TASK TO COMPLETE —
Transcribe all of the entries below exactly. Leave out the pictures.

Dataset entries
——
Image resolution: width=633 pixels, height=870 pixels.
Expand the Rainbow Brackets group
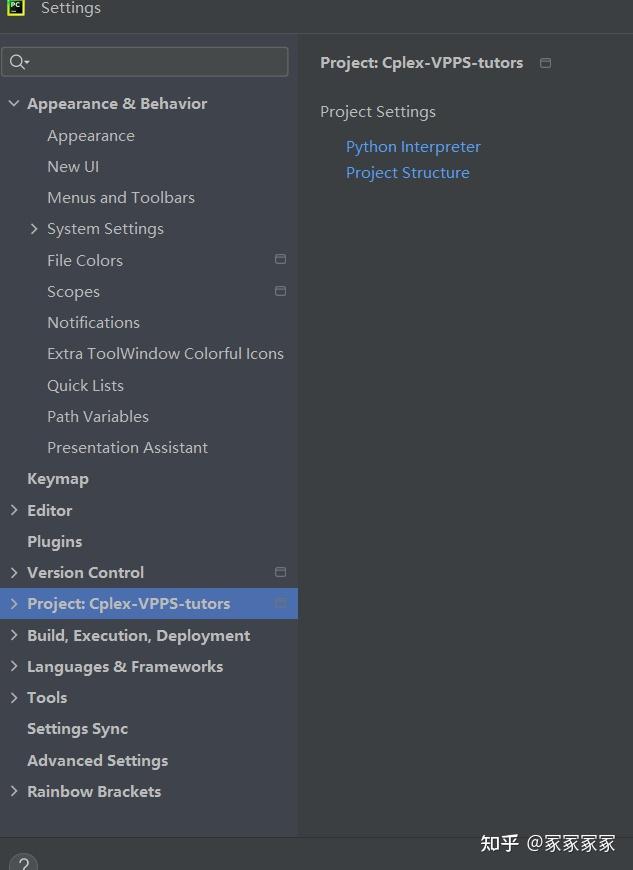pos(14,791)
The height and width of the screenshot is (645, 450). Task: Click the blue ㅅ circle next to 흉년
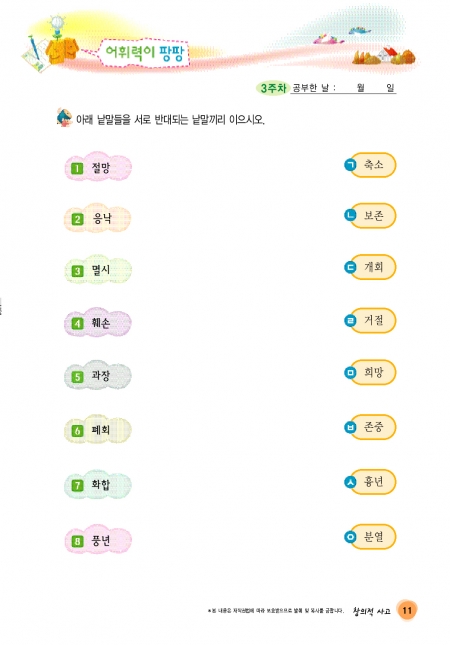click(350, 481)
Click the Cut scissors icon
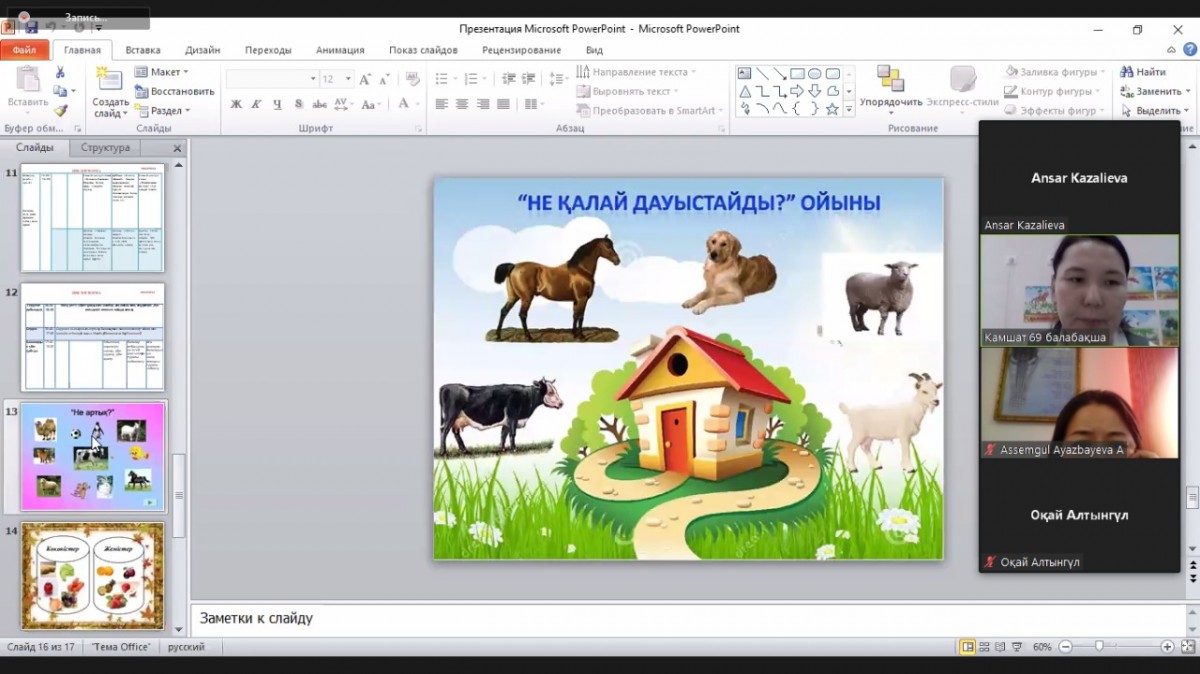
——
RESPONSE TO THIS TASK —
Image resolution: width=633 pixels, height=870 pixels.
Expand the Rainbow Brackets group
pos(14,791)
The height and width of the screenshot is (645, 450). Task: Click the blue ㅅ circle next to 흉년
click(350, 481)
Click the Cut scissors icon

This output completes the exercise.